The bill consists of roughly $284 billion in funding for traditional infrastructure like roads, bridges, ports, airports, and railways to name a few.

Mid-South states will be receiving $18 billion of that money for traditional infrastructure projects: Tennessee $7.96B, Arkansas $4.96B, and Mississippi $4.46B.

“This law makes the most significant investment in roads and bridges in the past 70 years,” Biden said. “It makes the most significant investment in passenger rail in the past 50 years and public transit ever.”

Congressman Steve Cohen, who was in attendance of the bill’s signing, said that money will go to state departments of transportation to divvy out the funding, as well as some other portions of funding being dealt out by grant process.

Asking Cohen on when the bill was passed through the House earlier this month, he said it was one of the most exciting moments he’s experienced.

“Just like when the Affordable Care Act passed in 2010. It was the second greatest celebration I’ve seen on the floor in the 15 years that I’ve been here,” Cohen said.

The bill also includes $235 billion in utility modernization efforts for broadband and high-speed internet, clean drinking water, and bolstering the power grid.

One point of pride Cohen has on the bill is the update to drunk driving laws, requiring drivers with multiple DUIs to have intoximeters in their vehicles and on their devices to prevent future violations, something Biden mentioned in his remarks when talking about making American roads safer.

“This is something I’ve been working on since I was a state senator in Tennessee, so I was proud to be on the South Lawn and have the President mention my bill that was part of the bill.”

Also among the crowd was TN-29 Senator Raumesh Akbari, who represents parts of Memphis and Shelby County.

Akbari knows all too well the importance of infrastructure funding as the I-40 bridge lies in her district.

“It is huge, right! Memphis is known for being an infrastructure and transportation hub,” said Akbari. “We have rail, we have water, we have road, we have air.
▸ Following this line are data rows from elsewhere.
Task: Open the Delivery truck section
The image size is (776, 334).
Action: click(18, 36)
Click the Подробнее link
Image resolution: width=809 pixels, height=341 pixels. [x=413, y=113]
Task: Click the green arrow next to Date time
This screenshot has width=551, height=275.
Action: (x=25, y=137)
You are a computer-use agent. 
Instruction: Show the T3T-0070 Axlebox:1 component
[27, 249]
To have this type of funding come in to modernize our area, I’m super excited.”

As she returns to Memphis, she’s optimistic that what her district and the rest of the Mid-South will receive won’t be far behind.
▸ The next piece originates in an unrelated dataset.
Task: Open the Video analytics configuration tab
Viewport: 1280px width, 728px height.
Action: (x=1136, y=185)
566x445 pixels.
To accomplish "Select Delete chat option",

“They’re pretty eager to get things started right away, and I’m super excited,” Akbari said. “Congressman Cohen with his leadership, and of course, Jim Strickland were at the bill signing, so I know we have some good stakeholders that will keep their feet to the fire and make sure that things happen pretty quickly for Memphis.”

Senator Bill Hagerty issued a statement Monday against both Biden’s infrastructure plan and the proposed Build Back Better bill.
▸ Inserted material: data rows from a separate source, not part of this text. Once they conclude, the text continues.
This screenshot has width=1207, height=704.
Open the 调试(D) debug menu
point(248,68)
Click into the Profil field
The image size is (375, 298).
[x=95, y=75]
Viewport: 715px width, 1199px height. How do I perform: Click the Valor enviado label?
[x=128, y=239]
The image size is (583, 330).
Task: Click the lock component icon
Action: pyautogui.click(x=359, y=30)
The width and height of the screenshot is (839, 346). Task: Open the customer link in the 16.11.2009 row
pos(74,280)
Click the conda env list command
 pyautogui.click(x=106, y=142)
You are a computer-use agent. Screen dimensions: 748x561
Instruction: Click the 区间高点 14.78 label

Cohen, a senior member on the House Transportation and Infrastructure Committee, told us he’s already spoken with Memphis Mayor Jim Strickland, another attendee of the bill’s signing, on projects that need funding in Memphis and how to present them to both the state and federal departments of transportation.

“We’ve got lead pipes in Memphis. They’ll be eliminated. We need broadband in the inner city,” Cohen listed.

“When you see those projects starting in your hometowns, I want you to feel what I feel, pride, pride in what we can do together as the United States of America,” Biden said toward the end of his remarks.

It will certainly be interesting to see where the money ends up in the Mid-South, but for now, leaders like Strickland, Akbari, and Cohen are happy to have the bill signed into law.